*** Opening of Supplied material ***
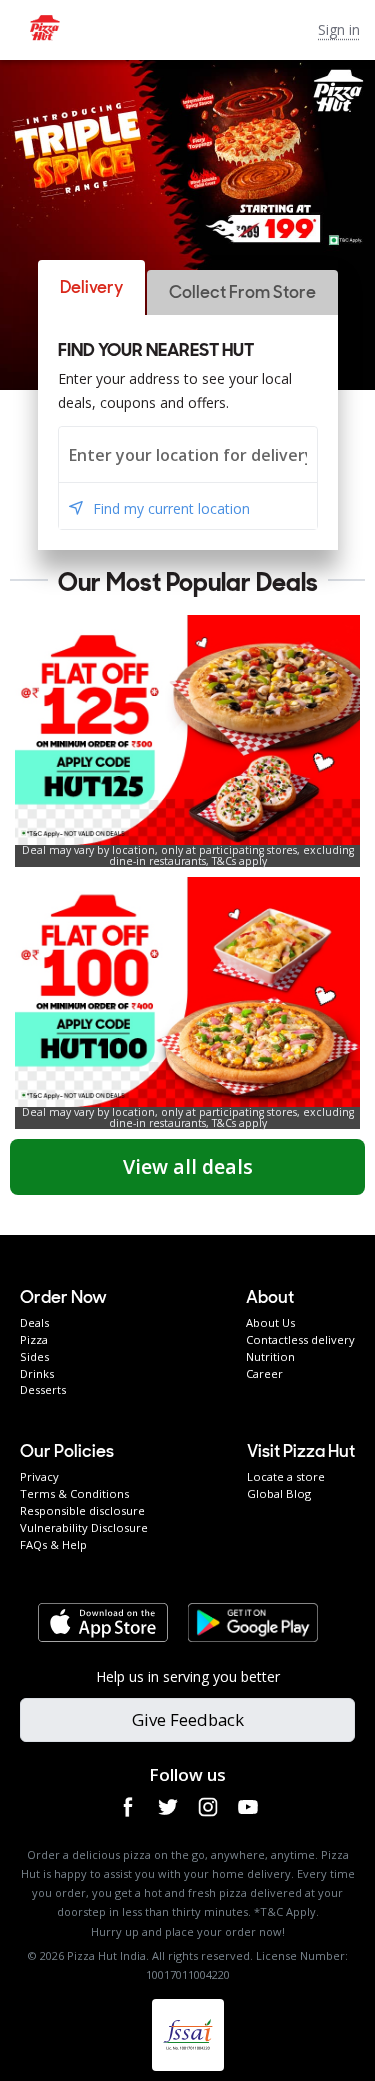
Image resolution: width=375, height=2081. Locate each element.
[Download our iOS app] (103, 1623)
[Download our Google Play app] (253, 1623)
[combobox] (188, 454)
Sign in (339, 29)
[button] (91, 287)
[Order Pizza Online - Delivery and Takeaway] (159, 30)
*** Close of Supplied material ***
Work request :: Filter the listing above for lines with the word "Download", and copy each one you find.

Written response ::
[Download our iOS app] (103, 1623)
[Download our Google Play app] (253, 1623)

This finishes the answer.